Nella sua casa di famiglia al Celio, a Roma, ha cercato di riabituarsi alla normalità dopo tre settimane passate in isolamento in Iran. “Sono confusa, felicissima, mi devo riposare. Ma sto bene”, ha raccontato

La notte dopo la liberazione non è stata di riposo per Cecilia Sala. L’adrenalina e la gioia di essere finalmente libera le hanno tolto il sonno, lasciandola in uno stato di eccitazione e incredulità. Nella sua casa di famiglia al Celio, a Roma, ha cercato di riabituarsi alla normalità dopo tre settimane passate in isolamento in Iran. “Sono confusa, felicissima, mi devo riposare. Ma sto bene”, ha raccontato.
Nelle prime ore della mattina, Mario Calabresi, direttore di Chora Media, le ha fatto visita con un mazzo di fiori. È stata questa l’occasione per condividere i primi dettagli di un’esperienza che l’ha segnata profondamente, affidandoli al podcast Stories.
L’arresto in Iran
La decisione di tornare in Iran, un paese che amava e conosceva, non era stata priva di rischi. Prima del viaggio, Cecilia aveva valutato con attenzione la situazione, parlando con persone del posto e confidando nei segnali di apertura del nuovo governo, che aveva recentemente concesso visti anche a giornalisti internazionali.
Tuttavia, il giorno prima di ripartire per l’Italia, la sua libertà è stata bruscamente interrotta. “Stavo lavorando alla puntata del mio podcast in hotel quando hanno bussato alla porta. Pensavo fosse il servizio di pulizia, ma non era così. Hanno insistito, e appena ho aperto mi hanno portata via”.

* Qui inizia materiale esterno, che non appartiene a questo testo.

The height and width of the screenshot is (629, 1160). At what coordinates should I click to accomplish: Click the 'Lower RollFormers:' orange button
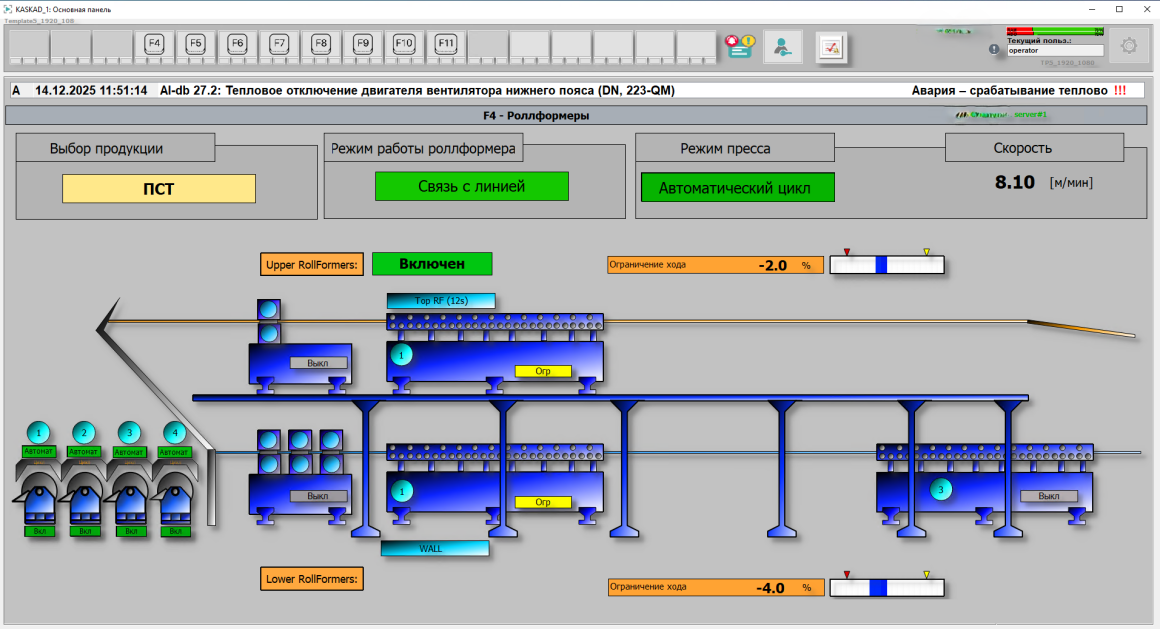pos(311,578)
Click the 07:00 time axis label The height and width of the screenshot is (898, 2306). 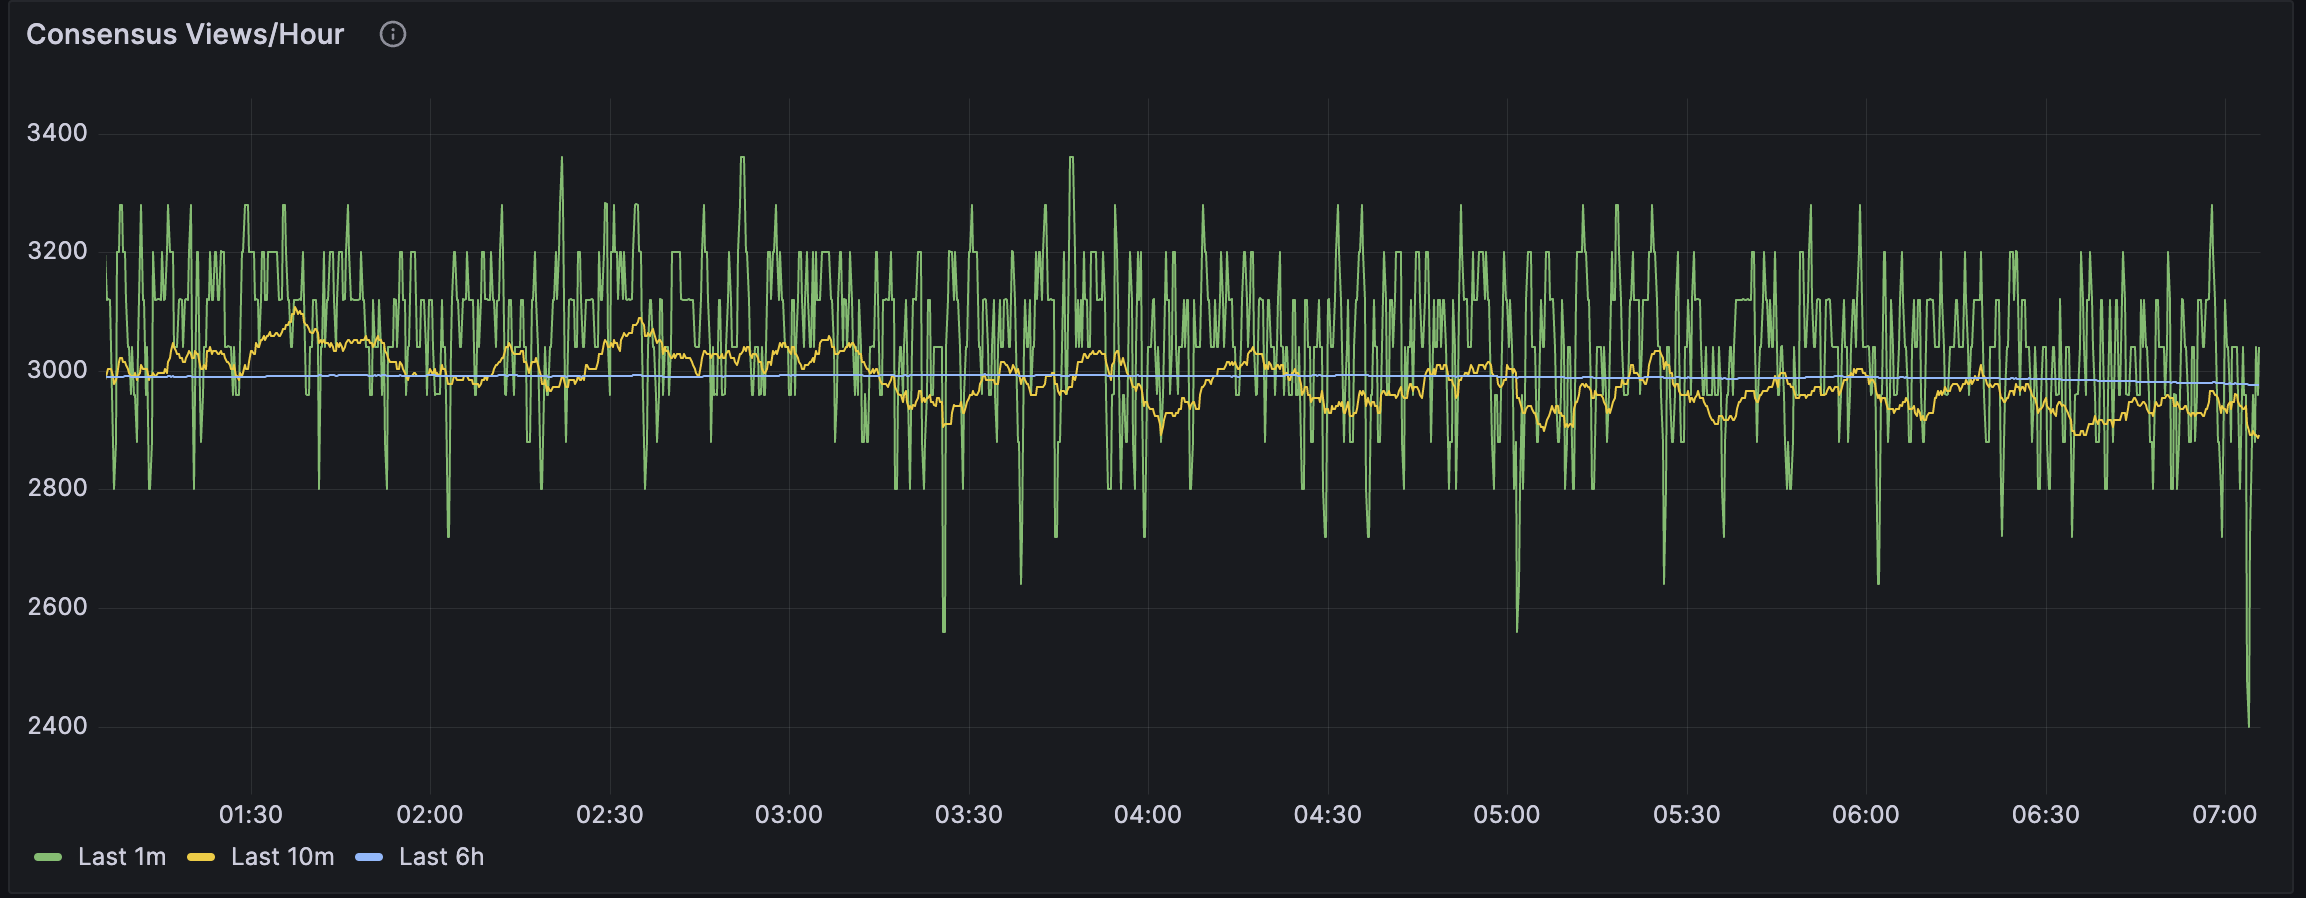pyautogui.click(x=2224, y=815)
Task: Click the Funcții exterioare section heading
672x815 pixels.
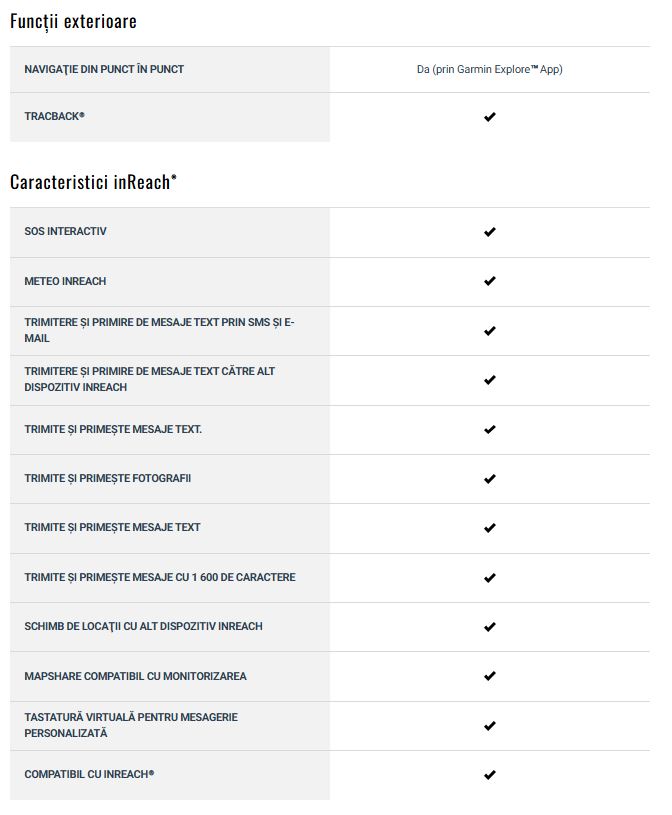Action: tap(73, 21)
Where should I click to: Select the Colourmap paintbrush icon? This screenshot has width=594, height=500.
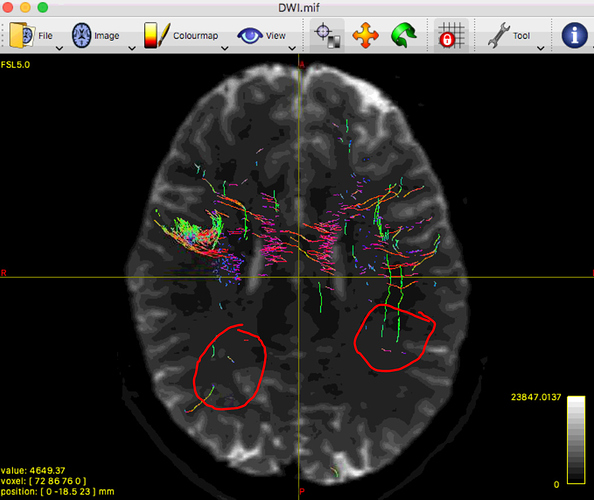[156, 35]
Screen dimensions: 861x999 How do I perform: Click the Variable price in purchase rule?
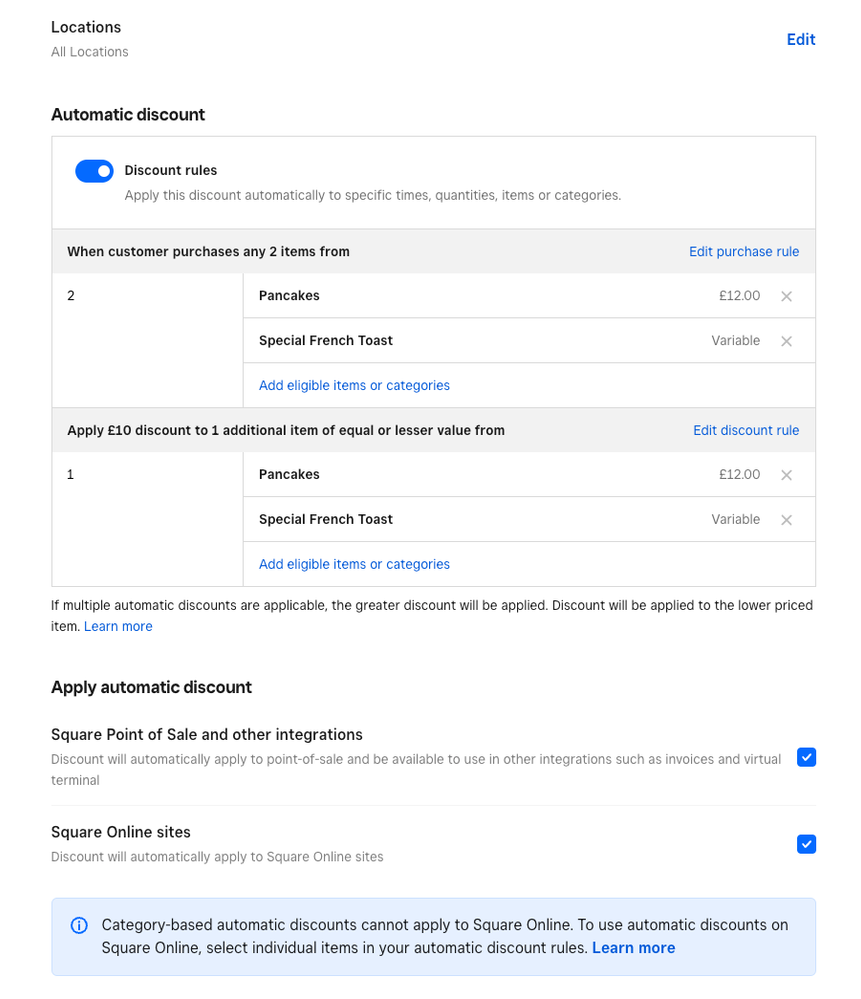[735, 341]
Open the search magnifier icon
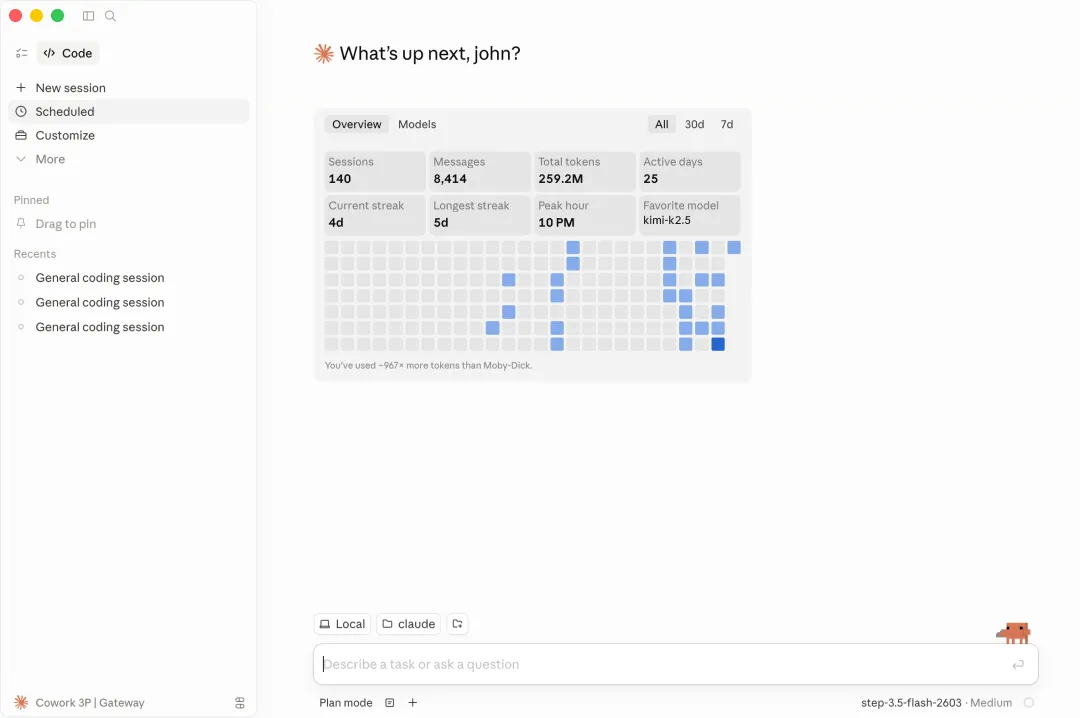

Cecilia è stata condotta al carcere di Evin, famigerato per i suoi metodi repressivi. “L’ho capito subito: ero a Evin. È grande ed è nel cuore di Teheran. Non poteva essere altro”.
Gli interrogatori, incessanti, si sono susseguiti per giorni. Le accuse rimanevano vaghe: “Mi dicevano che avevo fatto ‘tante cose illecite in tanti luoghi diversi’, ma non hanno mai specificato”.
I giorni in cella
L’isolamento è stato un’esperienza che l’ha messa a dura prova. Per sopravvivere, Cecilia ha cercato conforto nei dettagli più insignificanti. Contava le ore, le dita, leggeva e rileggeva le etichette del cibo in inglese. “Il silenzio è un nemico. Quando ho visto il cielo per la prima volta o ho sentito un uccellino fare un verso buffo, sono riuscita a ridere. Quei momenti mi hanno tenuta in vita”.
Finalmente, dopo giorni di insistenza, le è stato concesso un libro: Kafka sulla spiaggia di Murakami. “Mi ha salvato. Era tutto ciò che desideravo: qualcosa che mi trasportasse altrove”.
Le condizioni della prigionia erano dure. Dormiva a terra, senza cuscino né materasso, e il cibo era scarso e monotono. “Mangiare era quasi una routine meccanica. Ma ciò che più mi è mancato sono stati gli occhiali: non mi hanno mai permesso di indossarli, per ragioni di sicurezza”.
Il giorno della liberazione
Quando le guardie le dissero che sarebbe stata liberata, Cecilia non riuscì a crederci. “Pensavo fosse uno scherzo”. Mentre veniva portata verso l’aeroporto, guardava il paesaggio con malinconia, immaginando che potesse essere l’ultima volta che vedeva l’Iran.
Il ritorno a casa
L’arrivo a Ciampino è stato un momento di pura emozione. Ad attenderla c’erano il compagno Daniele, i genitori, la premier Giorgia Meloni, il ministro degli Esteri Antonio Tajani e il sindaco di Roma Roberto Gualtieri. Ma ciò che ha scaldato il cuore di Cecilia più di tutto è stato l’abbraccio con Daniele. “La cosa che più mi è mancata durante la detenzione è stato lui”.
Quella stessa mattina, Cecilia ha pubblicato sui social una foto di quell’abbraccio, accompagnata da un messaggio: “Ho la fotografia più bella della mia vita. Non ho mai pensato, in questi 21 giorni, che sarei stata a casa oggi”.